A better way to identify, stop invasive green crabs in Washington

Invasive European green crabs continue to pose a threat to the Pacific Northwest, and Washington State Department of Fish and Wildlife (WDFW) has shared new information to help the community identify the crabs. 

WDFW says everyday Washingtonians can help our community by documenting and reporting invasive European green crab sightings on their website.  

European green crabs are often confused with native shore and kelp crabs. While the key indicator of a green crab is its color, they can also appear yellow or orange, especially on their underside, legs, and claws. 

According to Washington Sea Grant Jeff Adams, counting the five "teeth" on either edge of their shell is the best method to distinguish green crabs from other noninvasive species.

European green crabs thrive in shallow water and soft sediment, which Washington’s estuaries provide. And over the past two years it seems the populations of green crab are exploding, especially on the coast.
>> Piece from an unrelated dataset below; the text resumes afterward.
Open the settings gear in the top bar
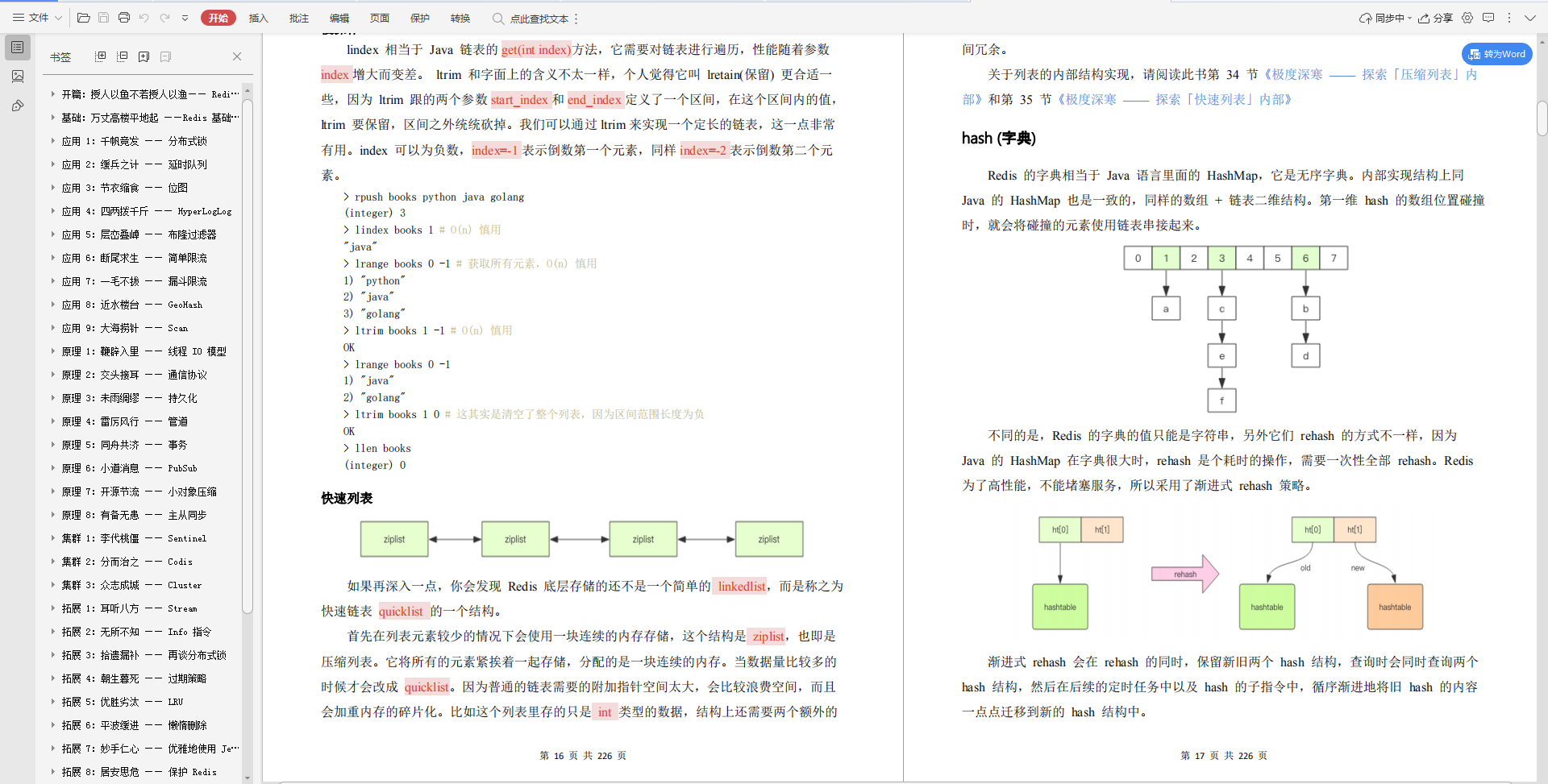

According to WDFW’s website, European green crabs are a globally damaging invasive species that pose a threat to Washington's economic, environmental, and cultural resources. Potential impacts include destruction of eelgrass beds and estuarine marsh habitats, threats to the shellfish industry, the Dungeness crab fishery, salmon recovery, and other ecological impacts to food webs.

The Washington Department of Fish and Wildlife has allocated some $2.2 million to fighting the spread of European green crabs. That’s more than a third of its $6 million aquatic invasive species budget for the 2021-2023 biennium.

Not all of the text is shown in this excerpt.